What this task involves
Transcribe exactly, and only, the lines from the one containing "Task: Click the 船名 column header" through the end of the material.

══ Input material ══

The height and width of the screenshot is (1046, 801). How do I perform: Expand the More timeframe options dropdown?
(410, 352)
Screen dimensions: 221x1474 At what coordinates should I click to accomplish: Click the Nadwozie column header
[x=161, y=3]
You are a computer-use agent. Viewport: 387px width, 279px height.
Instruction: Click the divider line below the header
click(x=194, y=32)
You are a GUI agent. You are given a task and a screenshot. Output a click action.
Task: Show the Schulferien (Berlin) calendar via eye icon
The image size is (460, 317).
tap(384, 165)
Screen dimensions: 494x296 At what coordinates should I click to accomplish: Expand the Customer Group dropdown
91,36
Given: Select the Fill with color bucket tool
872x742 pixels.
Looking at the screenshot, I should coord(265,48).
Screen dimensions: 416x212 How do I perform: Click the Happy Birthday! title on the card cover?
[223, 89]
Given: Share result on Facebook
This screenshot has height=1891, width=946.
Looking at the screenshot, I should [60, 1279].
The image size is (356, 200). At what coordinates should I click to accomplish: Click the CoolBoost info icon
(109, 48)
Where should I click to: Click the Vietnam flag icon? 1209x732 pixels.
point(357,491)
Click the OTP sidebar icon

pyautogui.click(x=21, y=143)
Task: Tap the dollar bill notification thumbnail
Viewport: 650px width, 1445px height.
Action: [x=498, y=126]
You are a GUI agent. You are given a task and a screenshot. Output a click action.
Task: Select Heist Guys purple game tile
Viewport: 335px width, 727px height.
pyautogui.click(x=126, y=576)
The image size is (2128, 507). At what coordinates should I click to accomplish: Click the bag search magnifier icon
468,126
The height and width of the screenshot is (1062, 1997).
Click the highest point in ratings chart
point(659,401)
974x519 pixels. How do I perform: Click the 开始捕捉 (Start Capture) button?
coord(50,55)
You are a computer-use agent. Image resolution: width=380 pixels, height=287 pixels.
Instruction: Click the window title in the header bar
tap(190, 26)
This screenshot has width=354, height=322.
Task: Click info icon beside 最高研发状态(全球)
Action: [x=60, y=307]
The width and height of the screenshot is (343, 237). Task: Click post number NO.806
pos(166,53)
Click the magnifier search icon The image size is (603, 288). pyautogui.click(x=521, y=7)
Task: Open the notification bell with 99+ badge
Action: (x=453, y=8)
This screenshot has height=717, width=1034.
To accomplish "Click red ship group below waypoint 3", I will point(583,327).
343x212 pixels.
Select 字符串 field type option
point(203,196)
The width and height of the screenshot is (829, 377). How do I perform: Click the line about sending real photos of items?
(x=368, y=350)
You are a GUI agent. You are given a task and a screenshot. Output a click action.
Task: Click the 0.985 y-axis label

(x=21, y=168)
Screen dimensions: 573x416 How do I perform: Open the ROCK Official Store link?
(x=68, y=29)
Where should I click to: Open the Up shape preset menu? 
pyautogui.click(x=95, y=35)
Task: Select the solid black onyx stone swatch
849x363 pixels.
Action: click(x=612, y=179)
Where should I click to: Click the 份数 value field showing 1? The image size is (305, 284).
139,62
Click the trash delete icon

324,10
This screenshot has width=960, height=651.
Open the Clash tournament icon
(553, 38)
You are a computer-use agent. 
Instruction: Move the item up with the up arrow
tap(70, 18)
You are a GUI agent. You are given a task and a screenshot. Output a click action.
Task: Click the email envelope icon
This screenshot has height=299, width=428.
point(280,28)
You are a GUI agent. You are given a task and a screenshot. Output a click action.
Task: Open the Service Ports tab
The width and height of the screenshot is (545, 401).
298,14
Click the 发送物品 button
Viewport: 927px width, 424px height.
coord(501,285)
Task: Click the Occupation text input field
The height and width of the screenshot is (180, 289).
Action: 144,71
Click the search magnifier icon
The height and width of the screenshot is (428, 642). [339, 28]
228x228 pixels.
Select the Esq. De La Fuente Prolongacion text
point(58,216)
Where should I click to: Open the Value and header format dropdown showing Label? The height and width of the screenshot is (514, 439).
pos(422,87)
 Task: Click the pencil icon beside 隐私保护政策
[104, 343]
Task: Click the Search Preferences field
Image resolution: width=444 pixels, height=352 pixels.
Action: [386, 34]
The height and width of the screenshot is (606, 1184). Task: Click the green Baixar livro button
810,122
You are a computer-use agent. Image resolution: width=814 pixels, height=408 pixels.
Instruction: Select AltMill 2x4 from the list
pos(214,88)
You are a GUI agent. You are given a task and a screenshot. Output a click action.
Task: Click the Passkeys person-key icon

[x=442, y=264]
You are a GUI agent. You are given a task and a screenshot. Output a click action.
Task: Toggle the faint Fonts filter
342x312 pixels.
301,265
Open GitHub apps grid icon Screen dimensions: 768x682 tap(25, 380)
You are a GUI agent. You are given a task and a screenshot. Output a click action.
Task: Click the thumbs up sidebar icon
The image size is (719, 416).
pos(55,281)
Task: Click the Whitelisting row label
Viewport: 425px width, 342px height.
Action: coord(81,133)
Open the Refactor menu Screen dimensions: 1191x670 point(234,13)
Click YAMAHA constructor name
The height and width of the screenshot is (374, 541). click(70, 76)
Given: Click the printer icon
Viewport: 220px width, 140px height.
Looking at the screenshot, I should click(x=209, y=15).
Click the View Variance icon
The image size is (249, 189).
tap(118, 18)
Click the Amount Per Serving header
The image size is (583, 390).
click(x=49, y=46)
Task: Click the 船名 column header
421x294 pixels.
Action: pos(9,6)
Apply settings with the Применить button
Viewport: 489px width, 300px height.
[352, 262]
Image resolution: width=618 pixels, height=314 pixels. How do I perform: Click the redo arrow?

═══

Solution
Task: Click the 船名 column header
421x294 pixels.
Action: pos(9,6)
Apply settings with the Применить button
Viewport: 489px width, 300px height.
[352, 262]
Image resolution: width=618 pixels, height=314 pixels. How do I perform: Click the redo arrow?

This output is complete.